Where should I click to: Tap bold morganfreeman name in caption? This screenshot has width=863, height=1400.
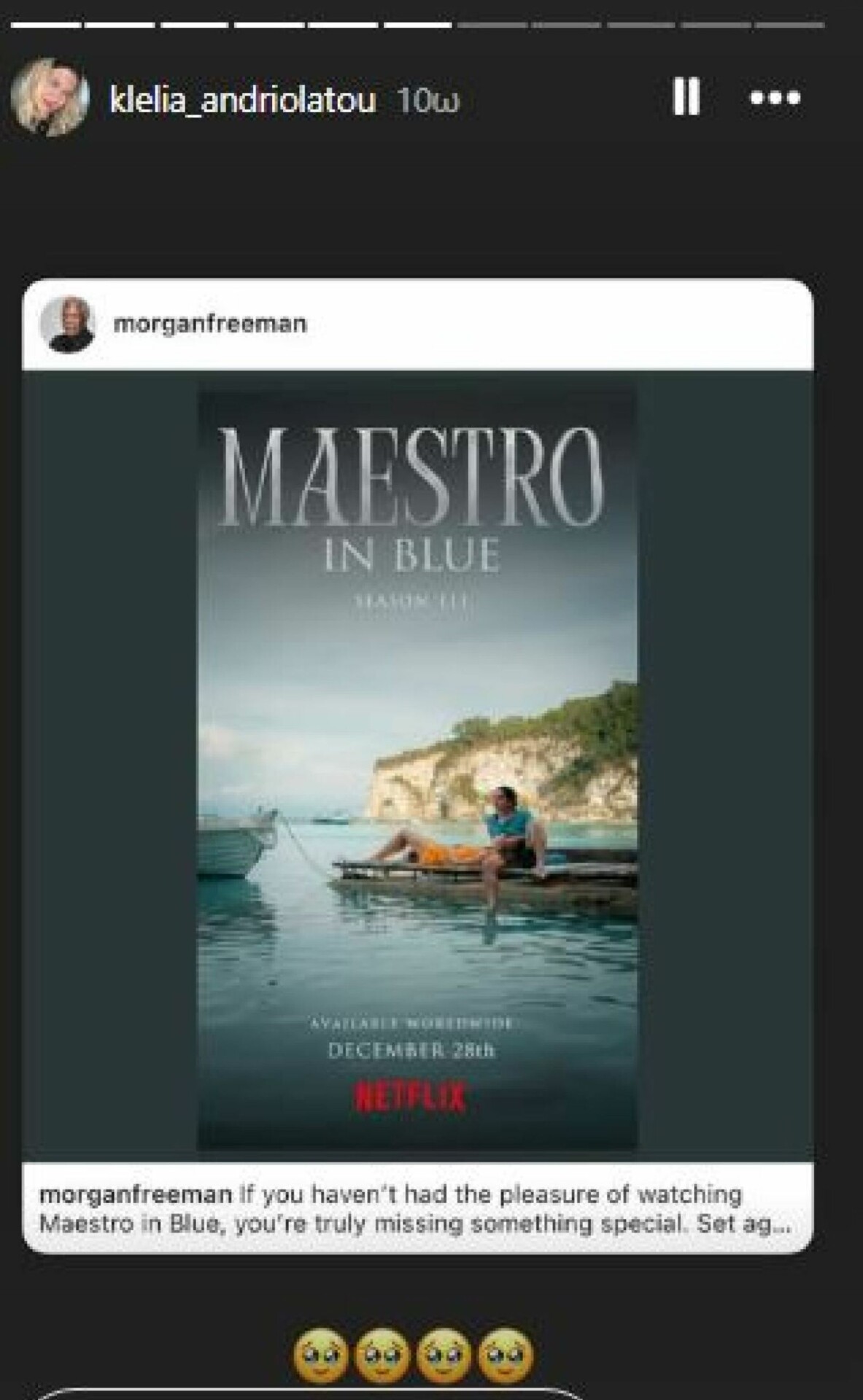pos(136,1194)
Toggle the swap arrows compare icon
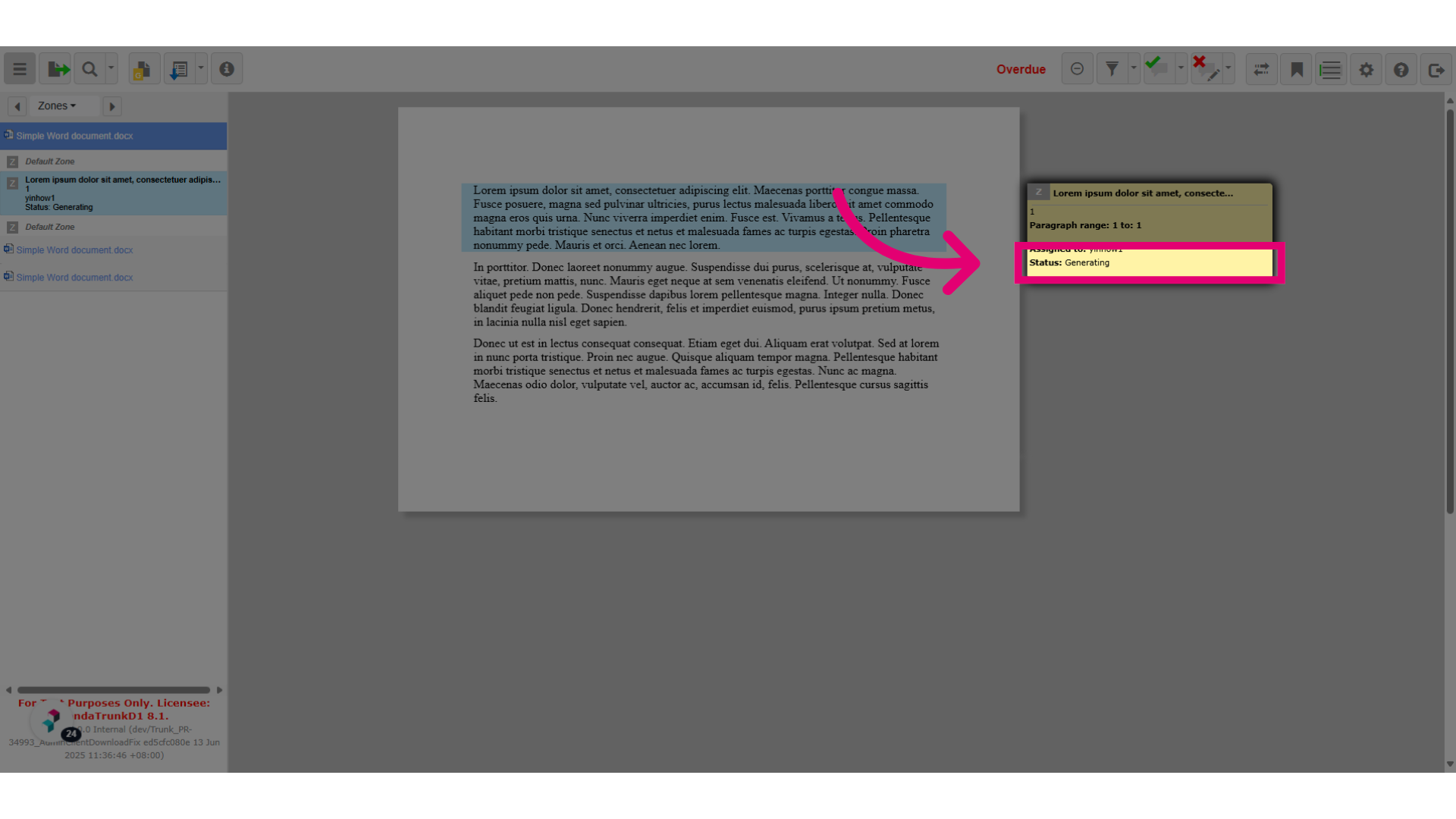Viewport: 1456px width, 819px height. click(x=1262, y=69)
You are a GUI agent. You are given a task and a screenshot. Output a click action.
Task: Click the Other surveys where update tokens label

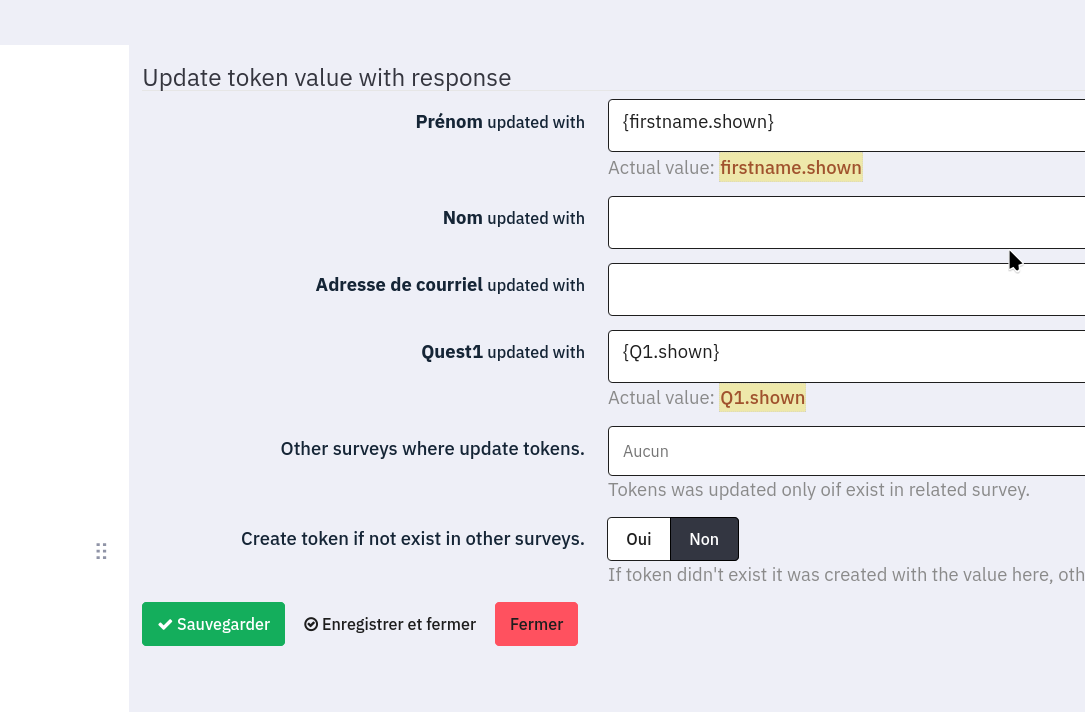[432, 449]
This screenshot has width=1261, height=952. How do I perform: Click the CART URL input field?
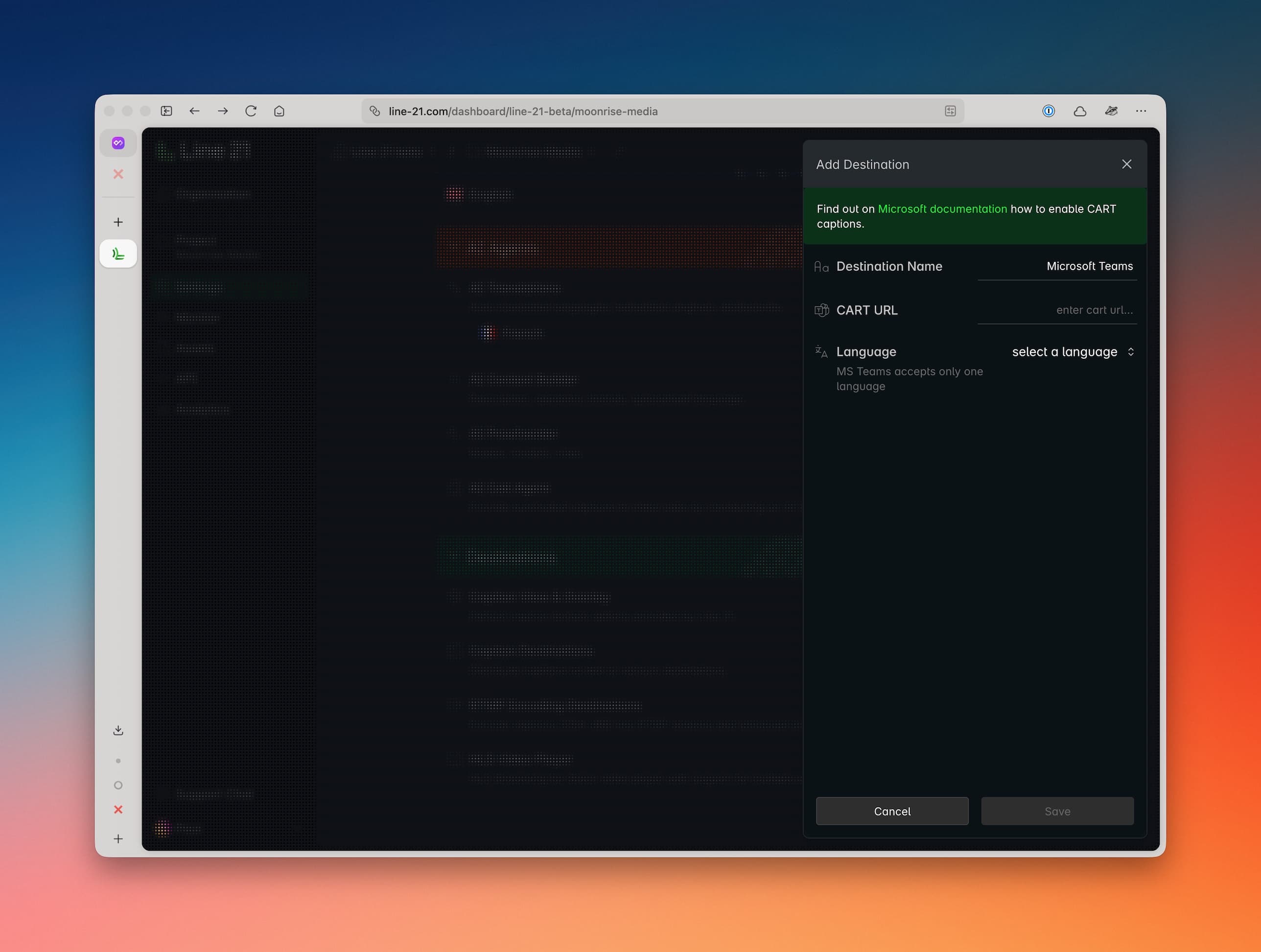(x=1056, y=310)
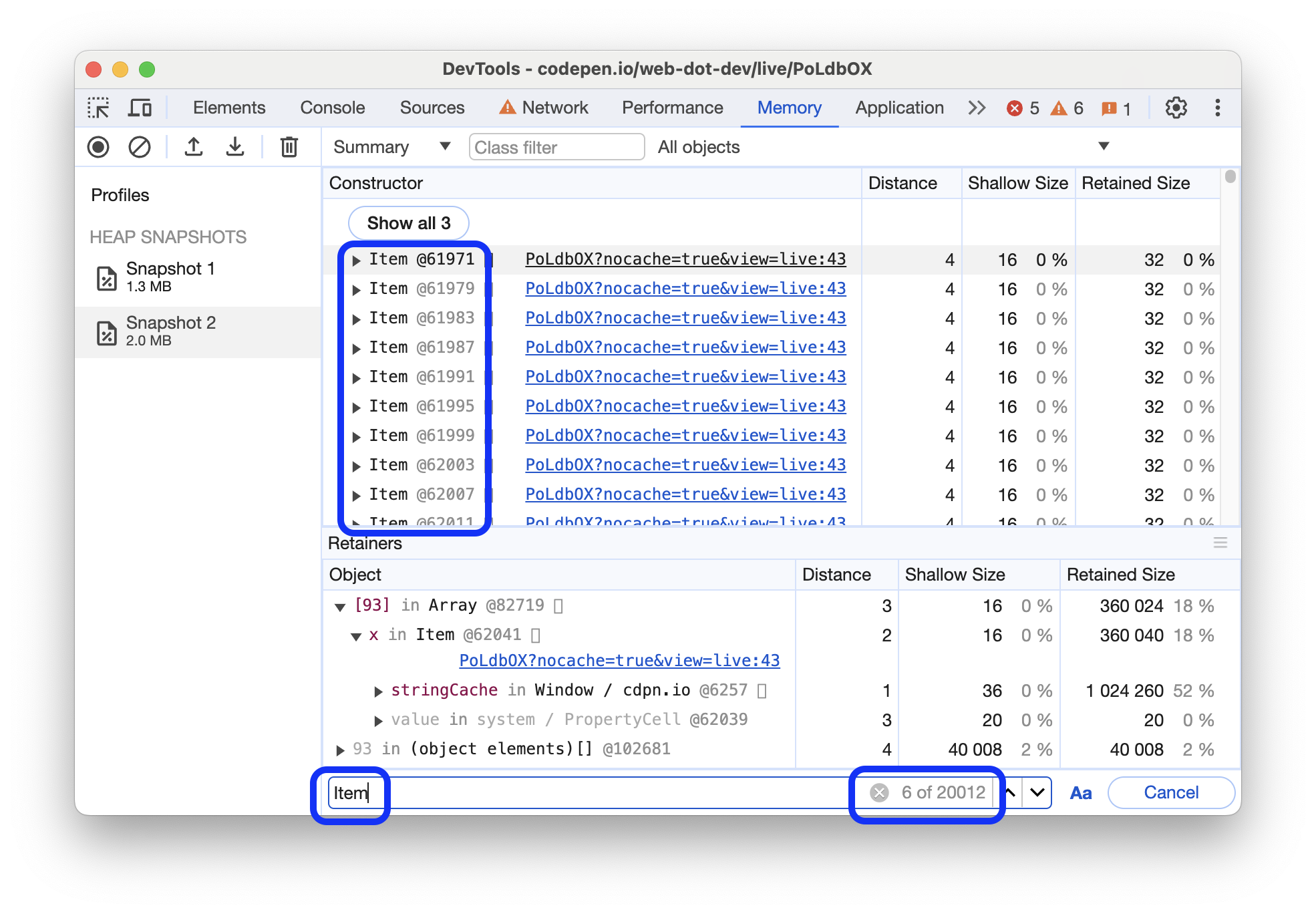This screenshot has height=914, width=1316.
Task: Click the Show all 3 button
Action: (411, 223)
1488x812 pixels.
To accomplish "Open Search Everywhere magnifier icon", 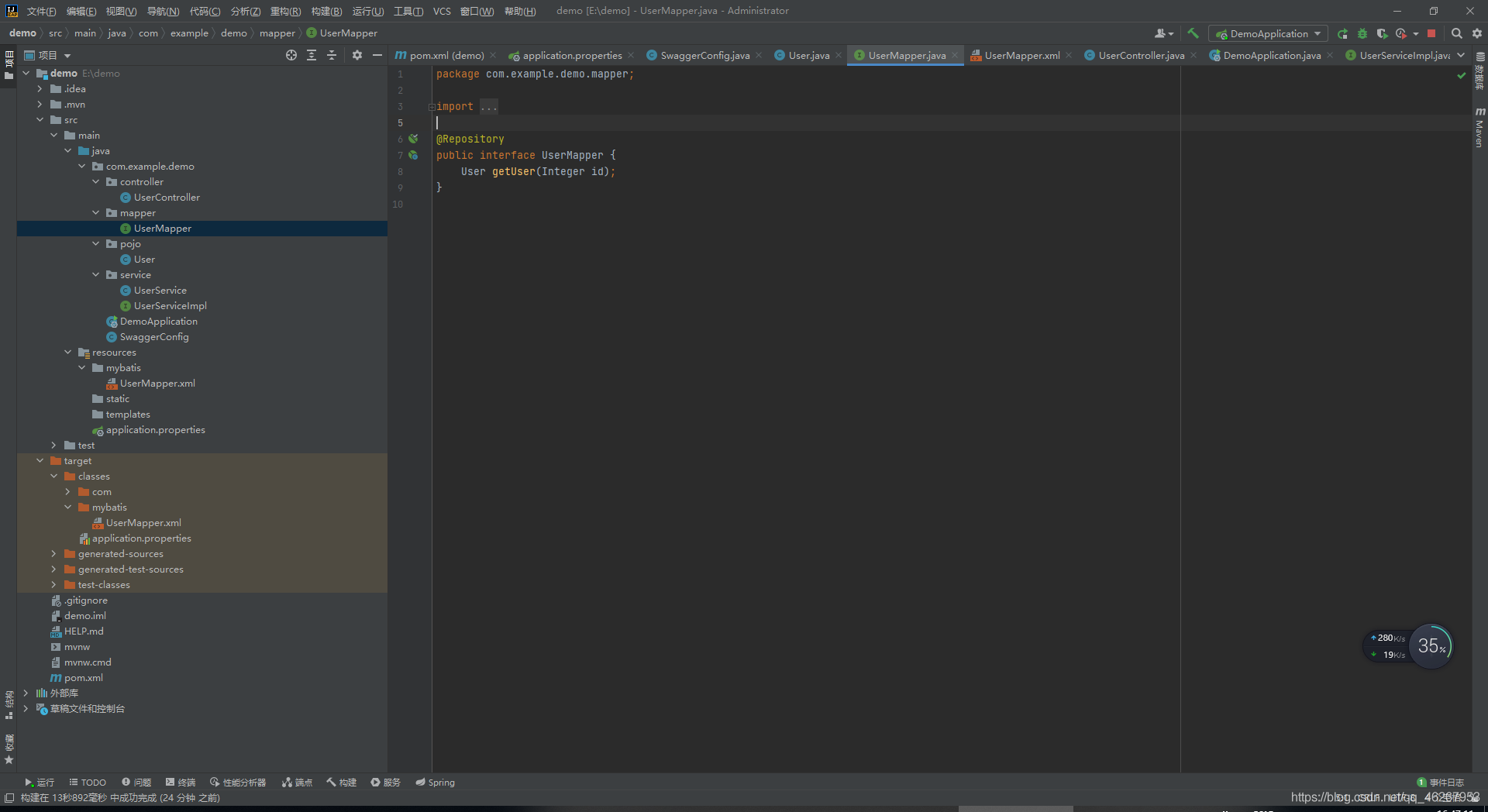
+-------+
▸ To be done
Swap "magnifier icon" for "search icon" in the records, starting at the line that contains "You are a GUI" and continuing through the end of the records, and give those lines back with nothing else changed. Leave the pictures out of your answer.

▸ Solution
You are a GUI agent. You are given a task and a screenshot. Output a click action.
Task: Click the Other surveys where update tokens label

[432, 449]
This screenshot has width=1261, height=952. How do I perform: Click the CART URL input field?
(x=1056, y=310)
This screenshot has height=914, width=1316.
Task: Click the Show all 3 button
Action: (411, 223)
1488x812 pixels.
To accomplish "Open Search Everywhere search icon", 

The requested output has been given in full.